The recently christened Fall Line trail will one day travel through some of the region’s choicest urban, rural and suburban vistas as a 43-mile multiuse bicycling and walking trail running from Ashland to Petersburg.
It will be a decade or so before it’s complete, but that did not stop Brantley Tyndall from trying to follow its intended route. Tyndall, president of the Virginia Bicycling Federation and director of outreach for Sports Backers’ Bike Walk RVA, had to use a machete to cut through brush along the way.
“I really wanted to see the experience from end to end, because we’re trying to get people interested in how cool this trail is,” Tyndall says. “What really strikes me about the Fall Line alignment is that about every 5 miles, you’re in something totally different. It celebrates lots of different parts of the Richmond region … in a brand-new way.”

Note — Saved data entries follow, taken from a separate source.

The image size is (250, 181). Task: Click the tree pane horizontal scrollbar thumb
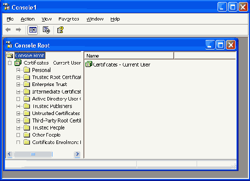[x=33, y=155]
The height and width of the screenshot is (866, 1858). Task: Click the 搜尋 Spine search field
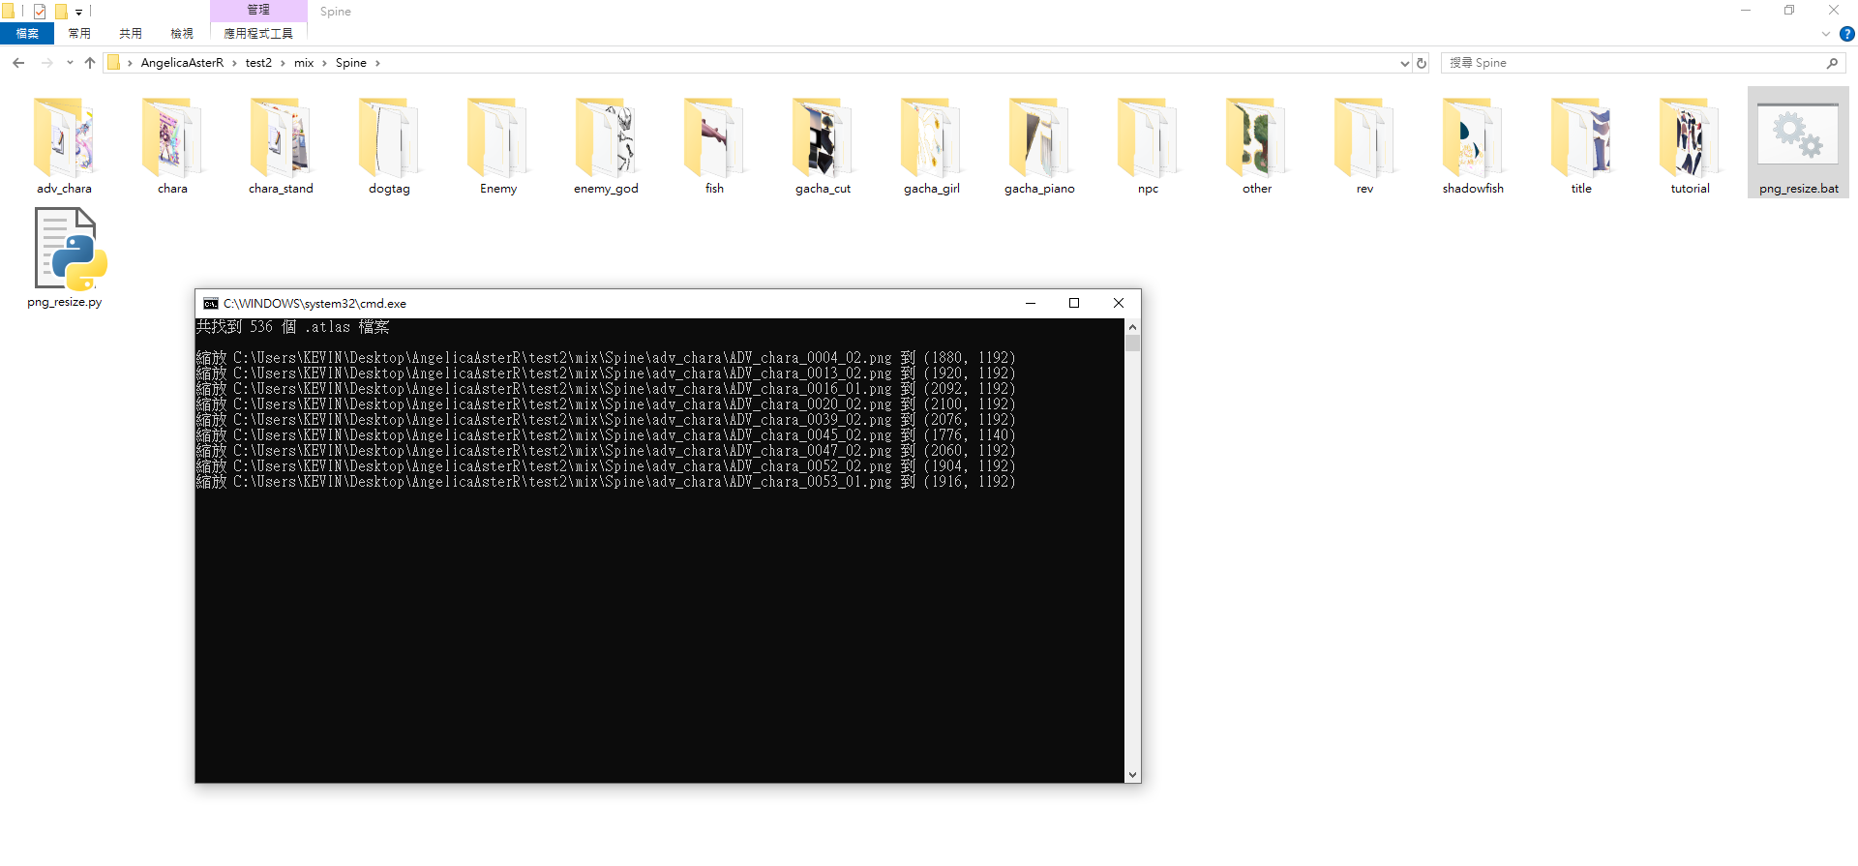[x=1635, y=63]
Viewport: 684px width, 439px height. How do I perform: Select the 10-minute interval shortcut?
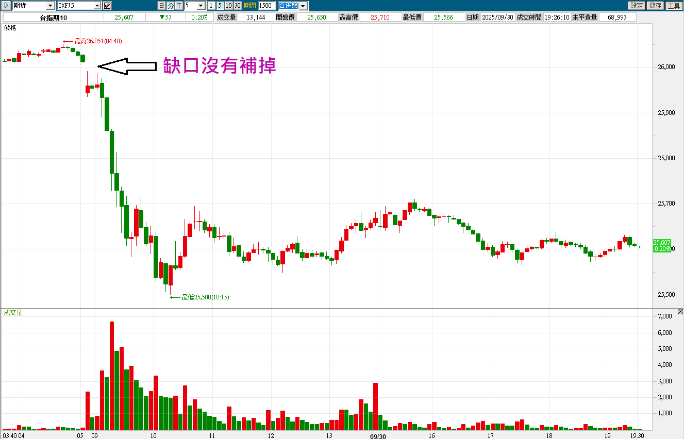(x=228, y=6)
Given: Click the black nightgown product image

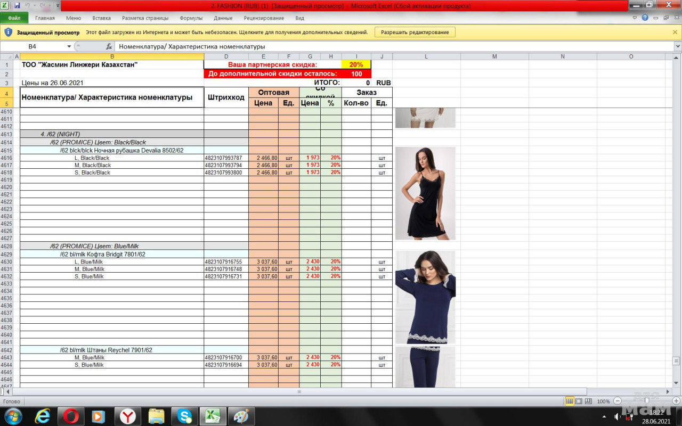Looking at the screenshot, I should pyautogui.click(x=425, y=193).
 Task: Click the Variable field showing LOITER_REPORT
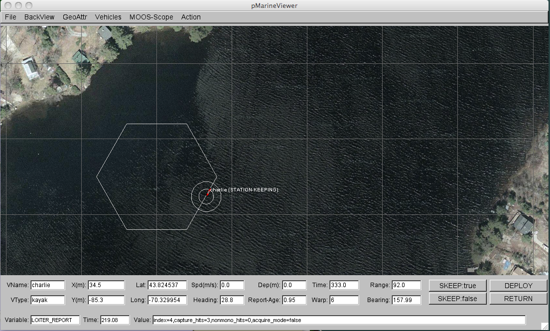(55, 320)
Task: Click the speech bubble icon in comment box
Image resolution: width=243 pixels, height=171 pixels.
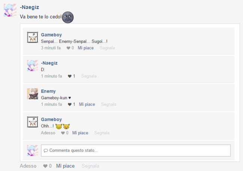Action: (46, 150)
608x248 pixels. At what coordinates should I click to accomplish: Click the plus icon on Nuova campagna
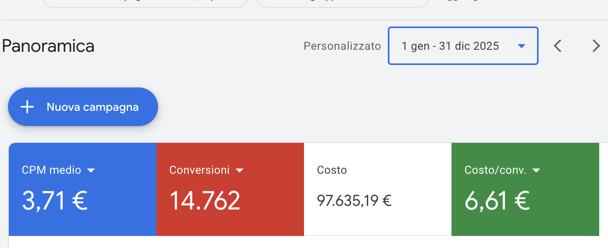click(x=27, y=107)
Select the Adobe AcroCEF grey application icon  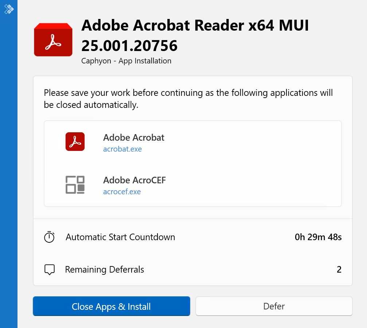[75, 184]
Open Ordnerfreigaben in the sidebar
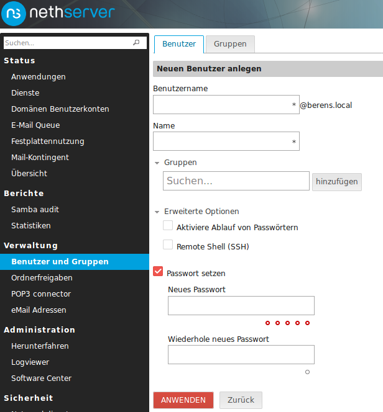The height and width of the screenshot is (412, 383). 42,277
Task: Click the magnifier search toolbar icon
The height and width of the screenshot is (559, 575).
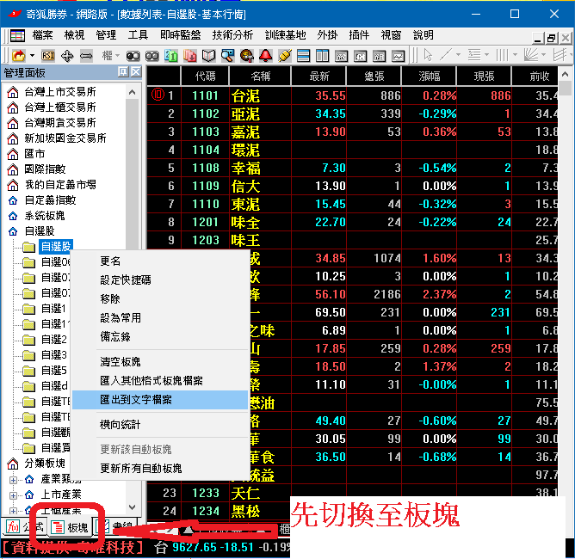Action: click(x=227, y=55)
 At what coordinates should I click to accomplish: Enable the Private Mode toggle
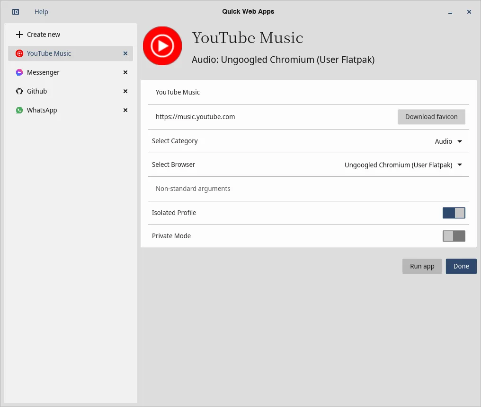point(454,236)

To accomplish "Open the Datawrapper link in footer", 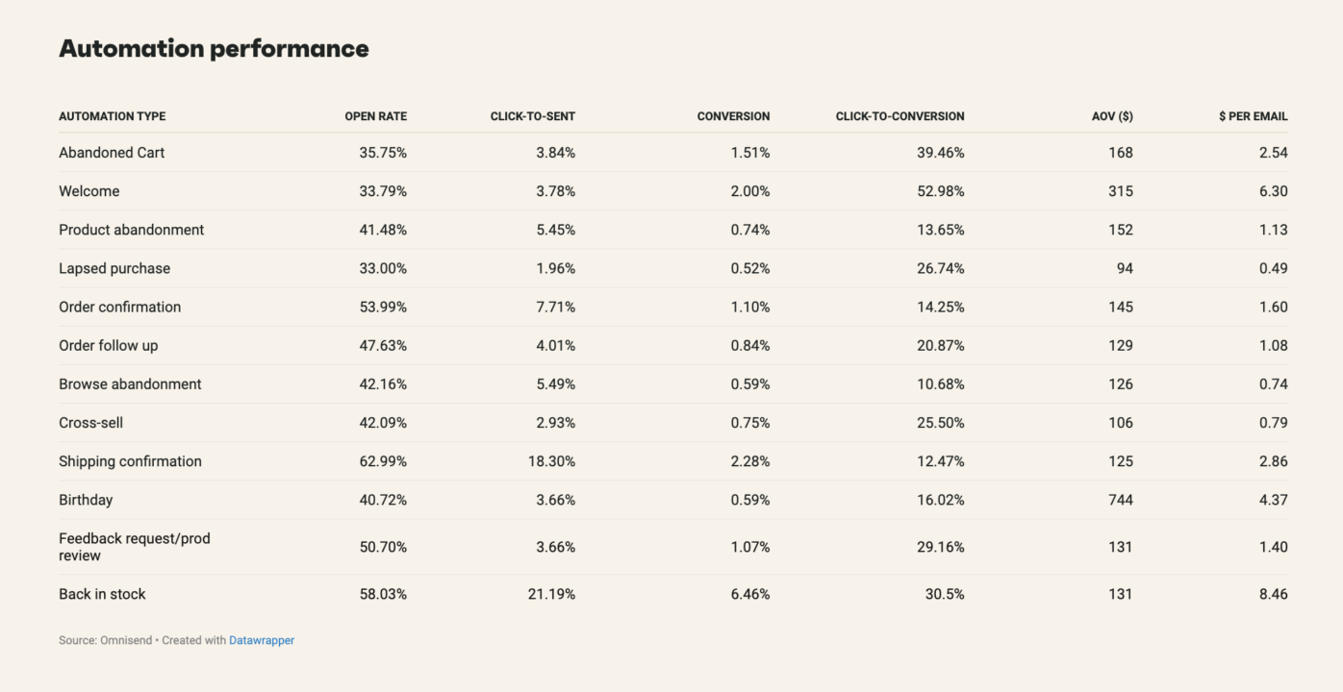I will pos(262,640).
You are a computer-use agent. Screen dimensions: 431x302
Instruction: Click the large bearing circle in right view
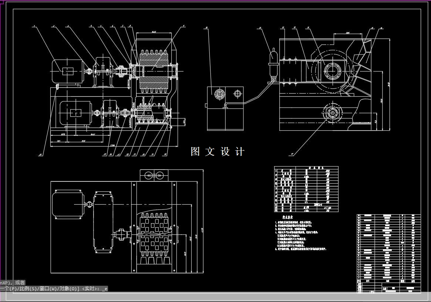(x=332, y=71)
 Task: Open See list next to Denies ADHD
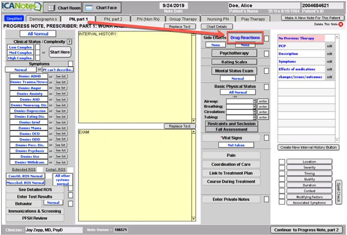click(60, 76)
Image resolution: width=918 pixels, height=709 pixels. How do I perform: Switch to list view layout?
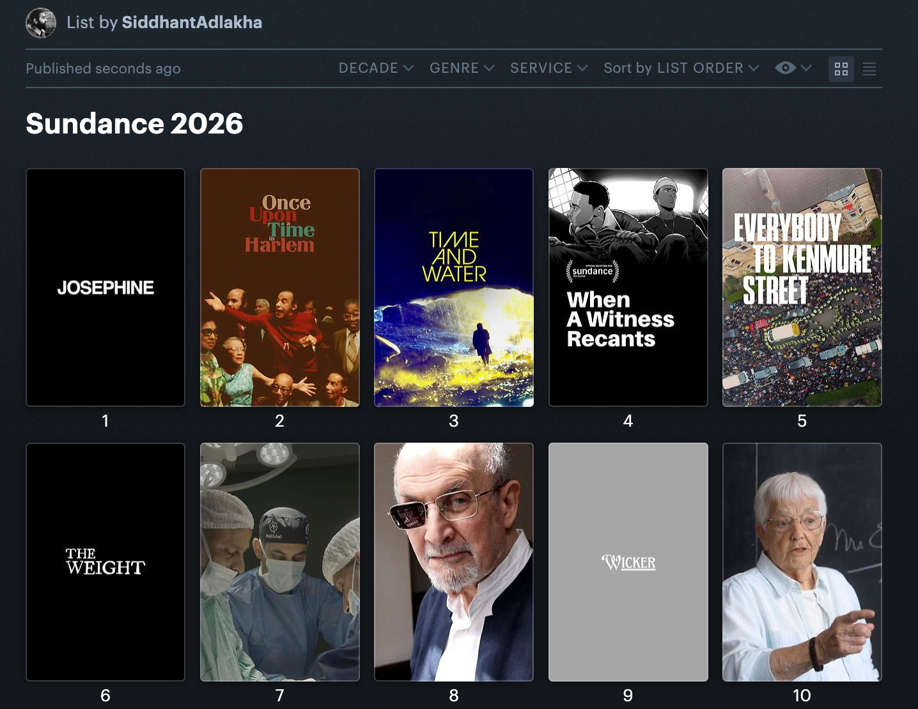click(x=869, y=69)
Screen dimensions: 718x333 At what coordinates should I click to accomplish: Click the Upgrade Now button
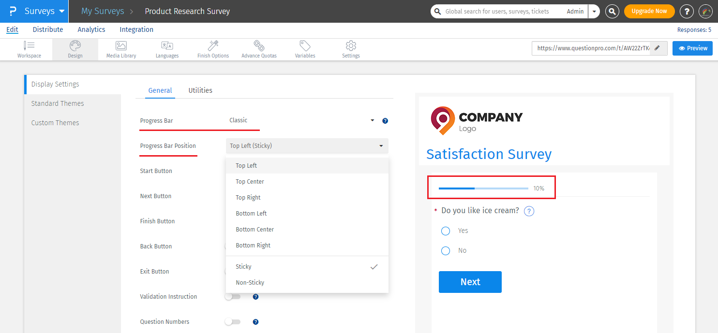click(649, 11)
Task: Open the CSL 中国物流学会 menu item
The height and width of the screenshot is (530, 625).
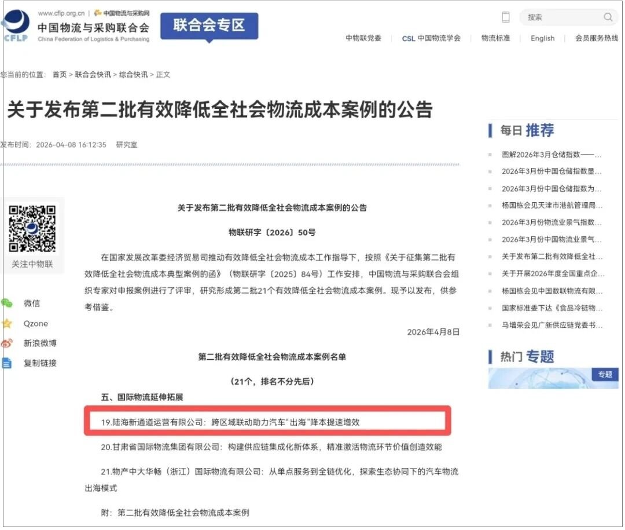Action: click(431, 38)
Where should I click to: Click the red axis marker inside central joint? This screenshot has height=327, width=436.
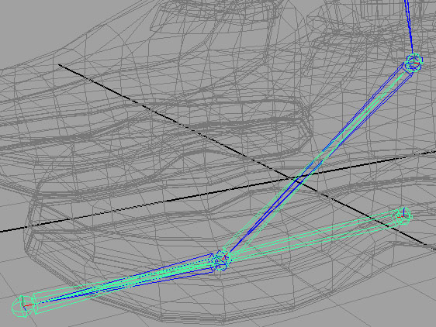coord(225,256)
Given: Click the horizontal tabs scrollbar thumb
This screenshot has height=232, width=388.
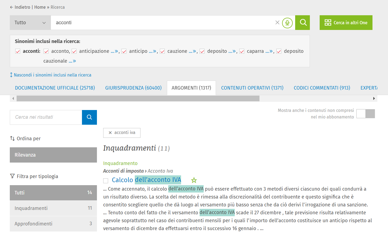Looking at the screenshot, I should point(138,99).
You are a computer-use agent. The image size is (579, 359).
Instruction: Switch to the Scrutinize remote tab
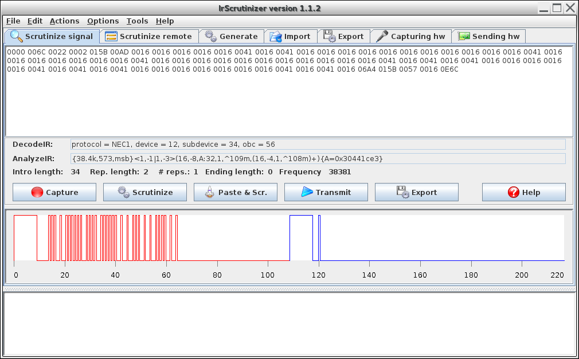click(149, 36)
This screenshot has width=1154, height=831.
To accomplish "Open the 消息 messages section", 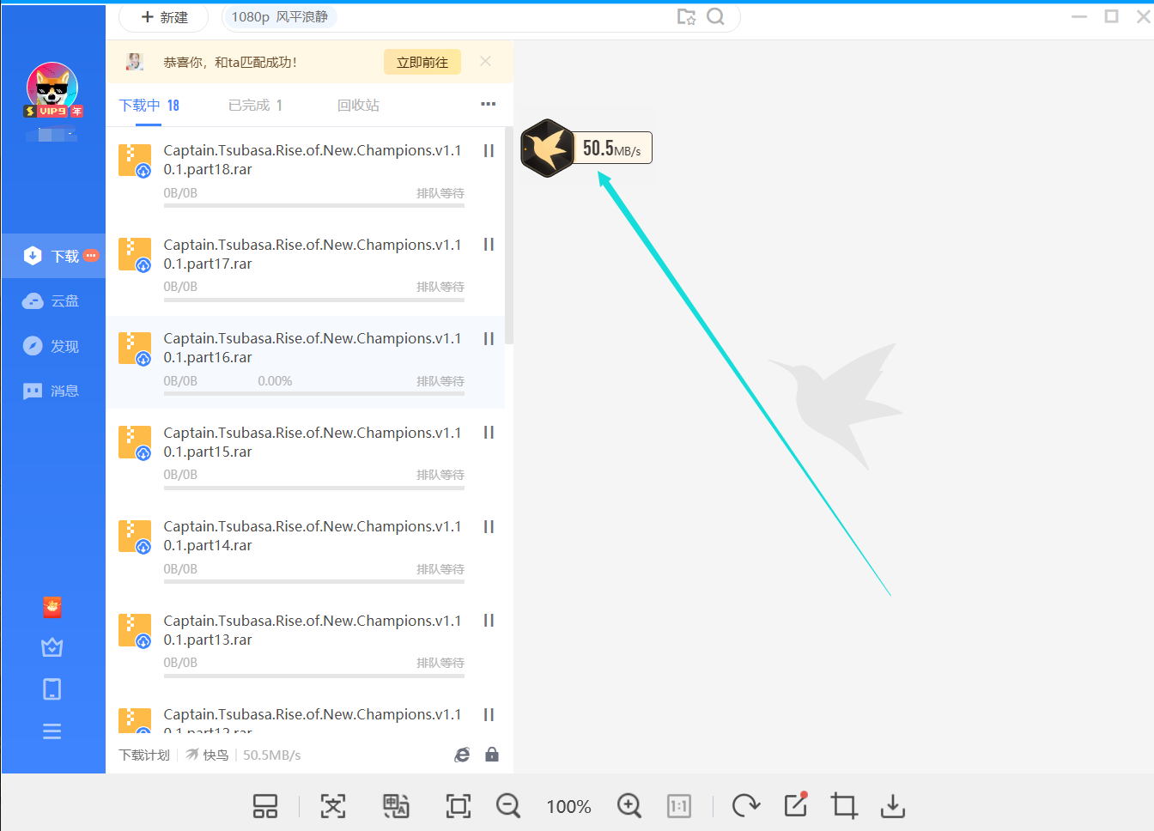I will [x=52, y=391].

When it’s completed, the Fall Line trail will wind through seven localities, including Henrico, Petersburg and Chesterfield, as well as the city of Richmond, and it will cross three rivers — the Chickahominy, the James and the Appomattox.
Gov. Ralph Northam gave the trail a gubernatorial blessing in mid-October 2020. The Fall Line has already received about $5.7 million in state funding, and it’s projected to cost up to $106 million.
“Piecing together … the trail is going to come largely from transportation funds, from the local jurisdictions contributing their own transportation money, from the region and the newly established Central Virginia Transportation Authority,” says Louise Lockett Gordon, director of Bike Walk RVA.
The Fall Line will connect with the Appomattox River Trail at the southern end in Petersburg and with the Virginia Capital Trail in Richmond.
The 52-mile Capital Trail, which spans the historic Route 5 corridor between Richmond and Williamsburg, has been a roaring success. In fiscal year 2018-19, the Virginia Capital Trail Foundation reported that the trail had generated $8.9 million in economic activity. Last year, the trail saw 1.2 million visitors — a 42% increase from 835,271 in 2019.
Gordon says that trail planners have learned a lot by observing the challenges of the Capital Trail, which was completed in 2015, nine years after its start in 2006. “These things are successful, and you have to plan for success,” she says, “which means a lot of people will be on it.”